Assise dans mon bureau, les deux pieds qui reposent sur le bord de ma fenêtre, je mâchouille mon stylo en écoutant mon meilleur ami me faire la morale. Le but de mon appel était d’évacuer une logorrhée de lamentations sur ma situation professionnelle, mais comme toujours Kaël remet la faute sur ma vie personnelle. C’est vrai que l’aspect social de mon existence a été lourdement négligé dans les dernières années, mais c’est justement en raison de mon travail.

Comme je suis journaliste judiciaire pour La Presse, on pourrait croire que l’actualité mouvementée m’offre une variété de sujets intéressants. Or ma patronne, Trish la bitch, comme mes collègues et moi la surnommons tout bas, s’amuse à me contraindre aux dossiers politiques.

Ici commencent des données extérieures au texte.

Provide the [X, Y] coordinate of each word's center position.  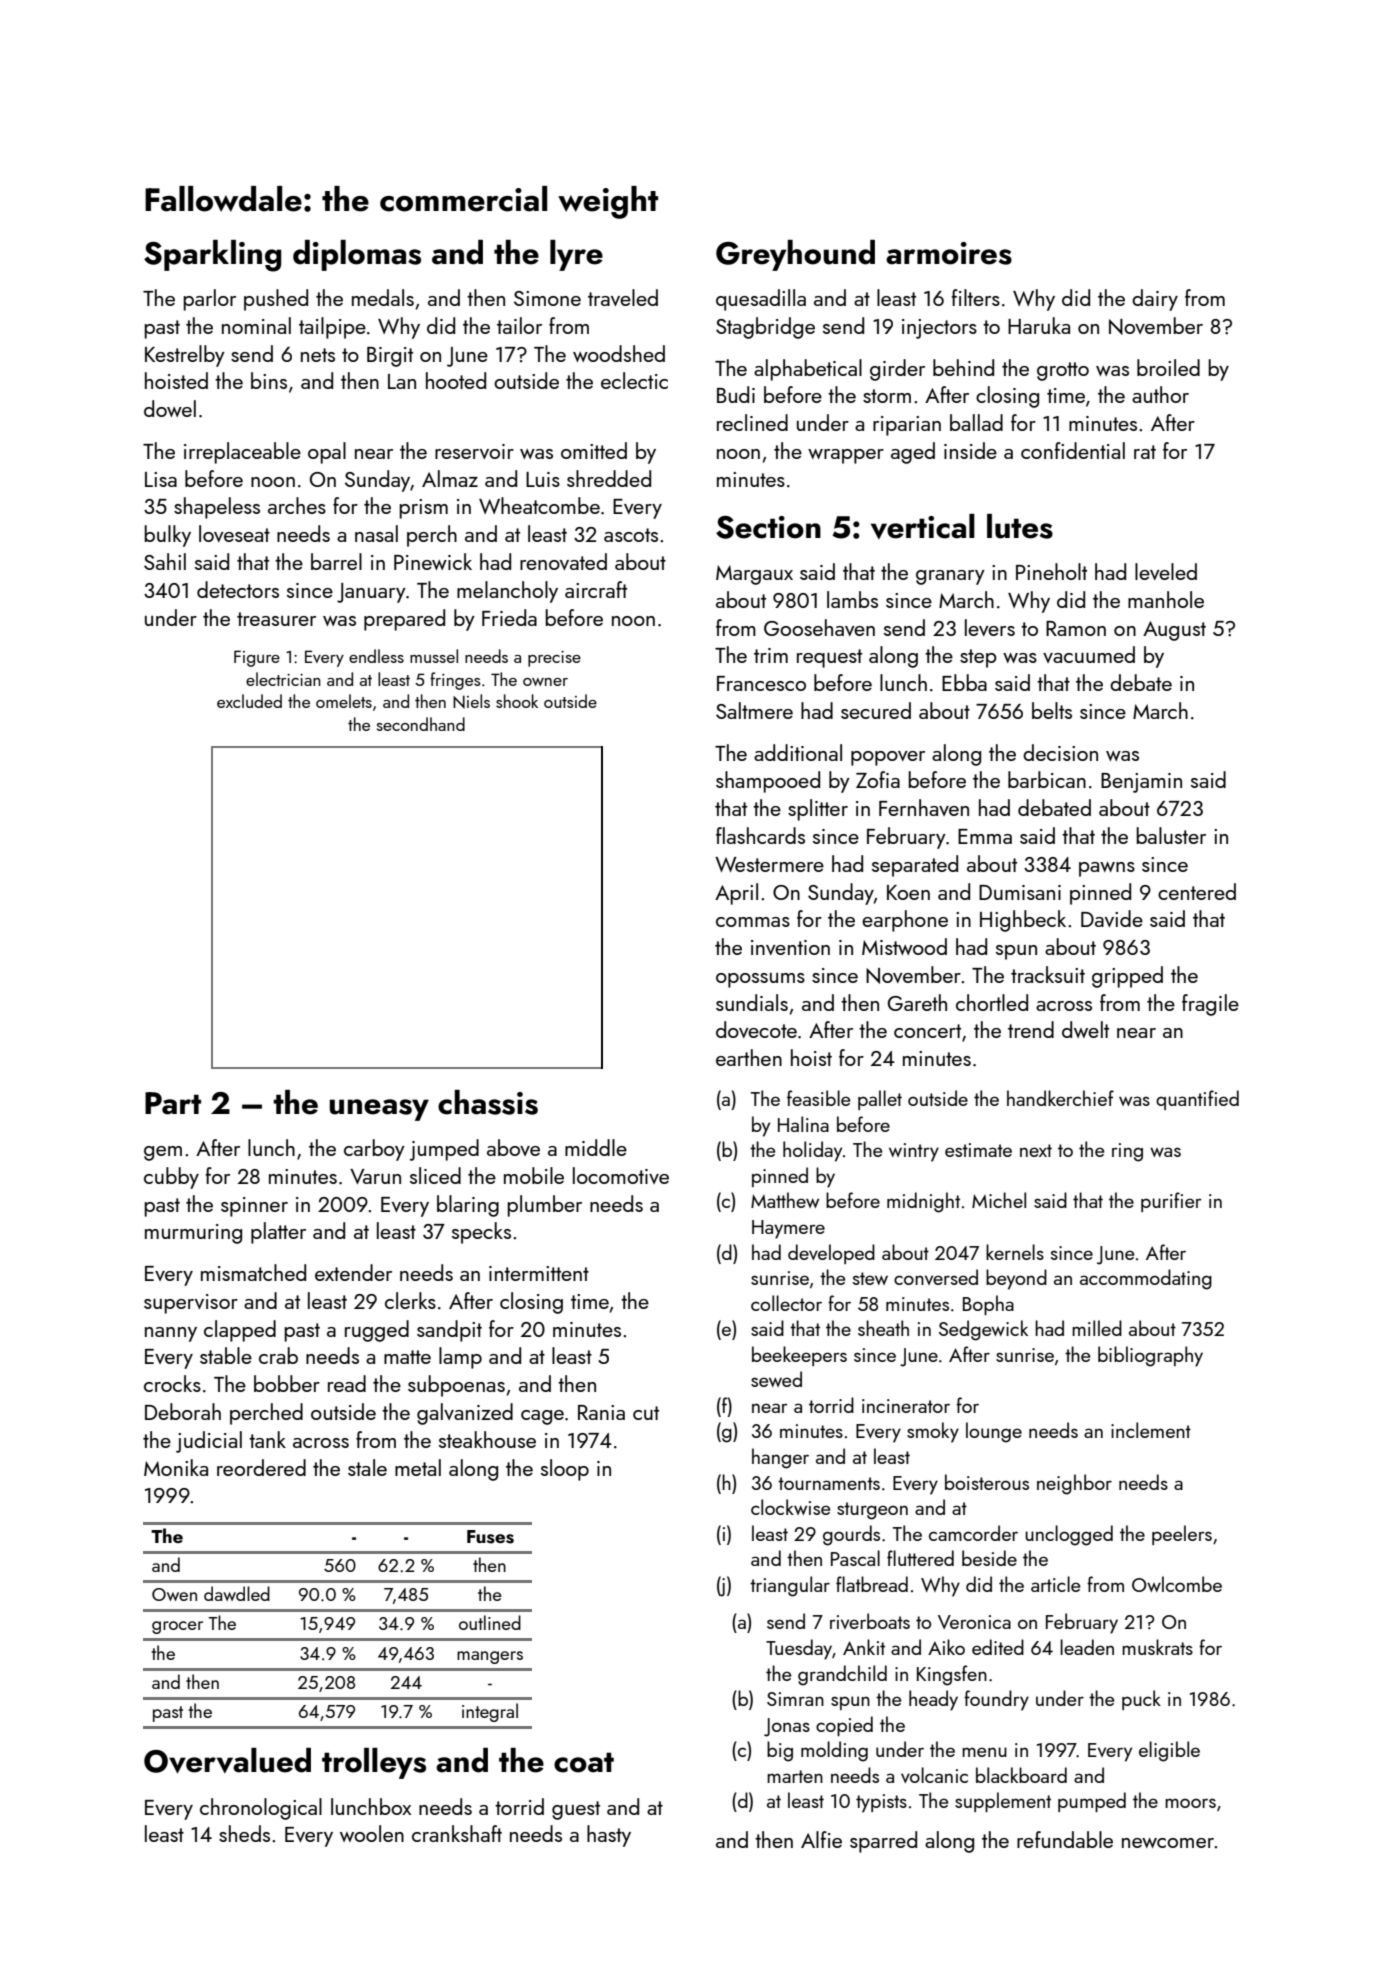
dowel [170, 408]
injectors [939, 329]
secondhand [421, 724]
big [780, 1751]
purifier [1171, 1202]
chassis [488, 1102]
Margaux [754, 575]
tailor [519, 325]
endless [376, 656]
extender [353, 1272]
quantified [1197, 1100]
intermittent [539, 1273]
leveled [1166, 571]
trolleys [374, 1763]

Il m’arrive de couvrir un procès, un meurtre ou une surdose, mais le plus clair de mon temps est comblé par des histoires lassantes de politiciens corrompus qui se lancent des insultes à micros ouverts ou fermés, selon que les élections sont proches ou non.

Au début, c’était stimulant, mais après trois années je connais les rouages de notre gouvernement au point d’en prédire les coups. D’ailleurs, j’écris régulièrement mes articles avant que surviennent les événements et j’ajuste quelques détails quand on reçoit officiellement la nouvelle. Il se trouve qu’après toutes ces années à fréquenter les lobbyistes du milieu je sais, souvent avant que ça se produise, ce qui fera la manchette. Je pourrais carrément devenir diseuse de bonne aventure dans mes temps libres, si seulement je ne bossais pas soixante heures par semaine.

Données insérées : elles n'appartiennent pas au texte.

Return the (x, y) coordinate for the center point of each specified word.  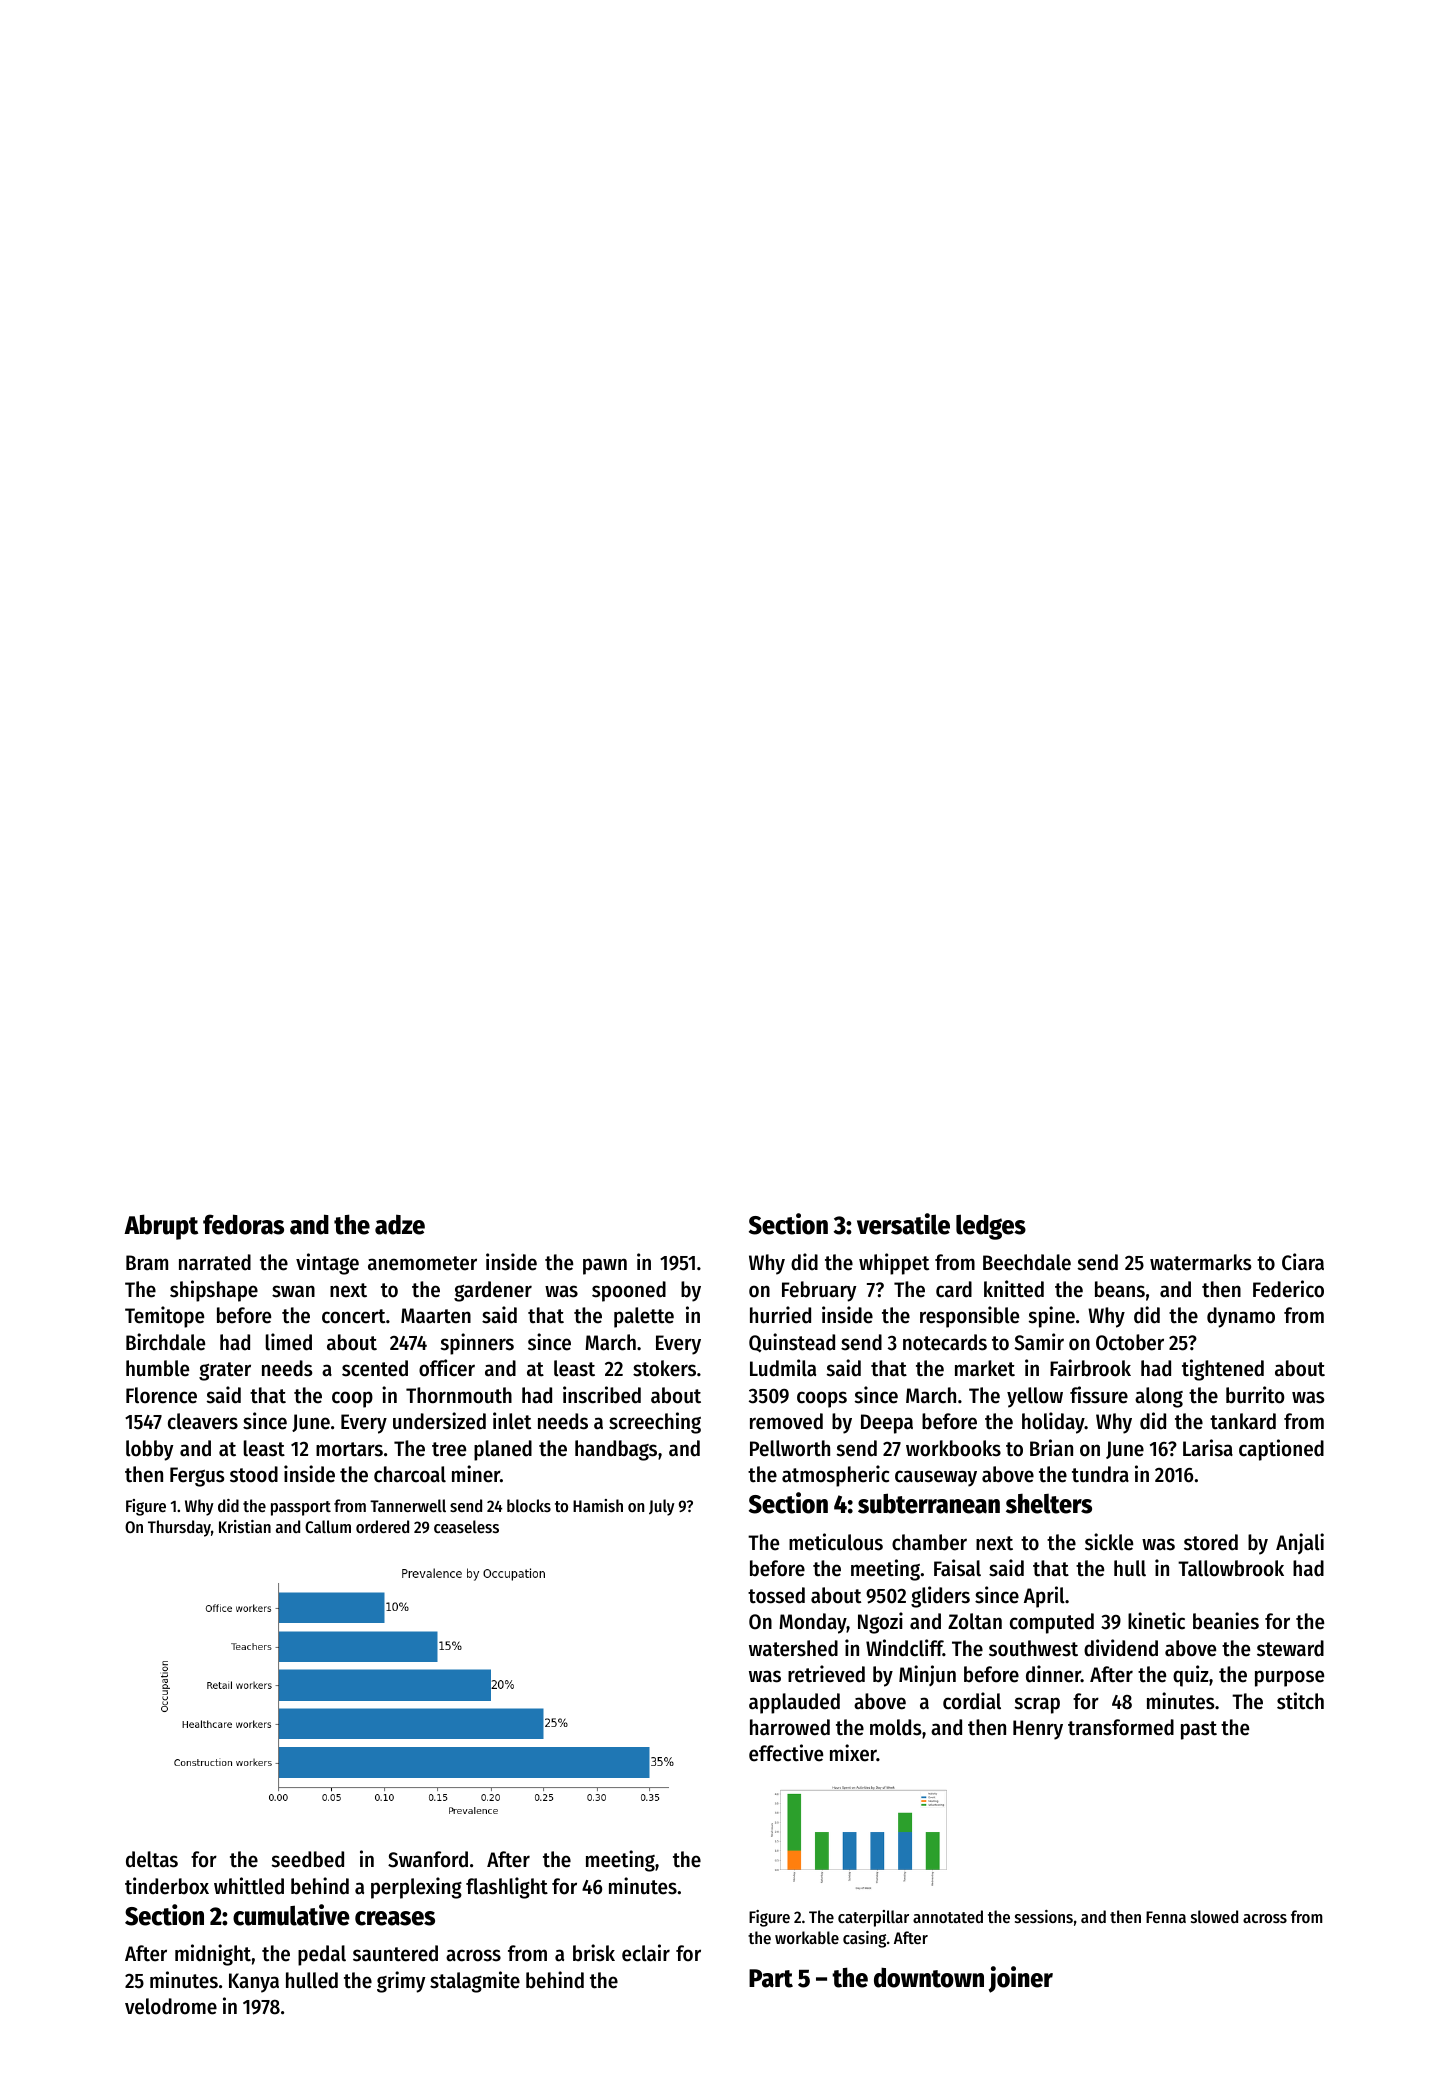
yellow (1035, 1397)
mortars (349, 1449)
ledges (991, 1227)
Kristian (245, 1526)
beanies (1226, 1621)
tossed (776, 1595)
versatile (903, 1224)
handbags (616, 1450)
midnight (213, 1955)
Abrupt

Et c’est là que le bât blesse. Mon ami Kaël pense que je devrais profiter plus de la vie – c’est sa façon polie de dire que j’ai besoin d’un homme dans mon lit – et travailler moins. On s’entend sur ce dernier point. Il a aussi raison de prétendre qu’il ne se passe pas grand-chose dans ma chambre à coucher. Rien, en vérité. C’est pourquoi je crois que si je changeais d’emploi les conditions seraient plus propices à des rencontres avec la gent masculine. C’est ça, ma préoccupation actuelle, mon boulot est ennuyant et trop prenant pour la satisfaction qu’il m’apporte.

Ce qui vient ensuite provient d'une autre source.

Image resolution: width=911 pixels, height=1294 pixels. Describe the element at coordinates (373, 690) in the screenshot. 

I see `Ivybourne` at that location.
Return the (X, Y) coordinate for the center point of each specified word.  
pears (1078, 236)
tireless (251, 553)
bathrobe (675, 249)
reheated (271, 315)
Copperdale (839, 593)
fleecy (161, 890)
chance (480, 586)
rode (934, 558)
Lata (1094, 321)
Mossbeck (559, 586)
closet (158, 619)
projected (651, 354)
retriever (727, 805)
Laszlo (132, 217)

— Kaël, ma vie sexuelle n’est peut-être pas aussi excitante que la tienne, mais elle me convient pour le moment, dis-je en lâchant mon crayon pour attraper ma tasse de café.

— La vie de religieuse te convient pour le moment. Vraiment?

— Disons plutôt que je n’ai pas besoin d’un nouvel amant chaque soir. C’est mon emploi qui me donne envie de m’ouvrir les veines, pas le sexe.

Et je le pense !

Je répète sans arrêt à Kaël que je ne veux pas m’engager à court terme parce que je ne pourrais pas m’investir sérieusement. Je vois mal quand je trouverais l’occasion, car, si la rédaction de mes articles ne me demande que très peu de temps, les heures passées dans les conférences et les cocktails, à l’affût d’une histoire croustillante, elles, s’accumulent. D’ailleurs, à un certain moment, Kaël l’obsédé proposait que je couche avec mes informateurs. « Joins l’utile à l’agréable, Amy. En plus d’avoir des scoops, tu libérerais tes frustrations. » Il ne faut pas avoir sous les yeux le portrait des hommes que je côtoie pour suggérer une chose semblable ! Les vieux croûtons à cravate qui m’entourent au quotidien sont loin des fantasmes qui occupent mes nuits. C’est une façon de parler, parce que, dans les faits,quand la nuit arrive, je plonge mon visage dans l’oreiller et je dors.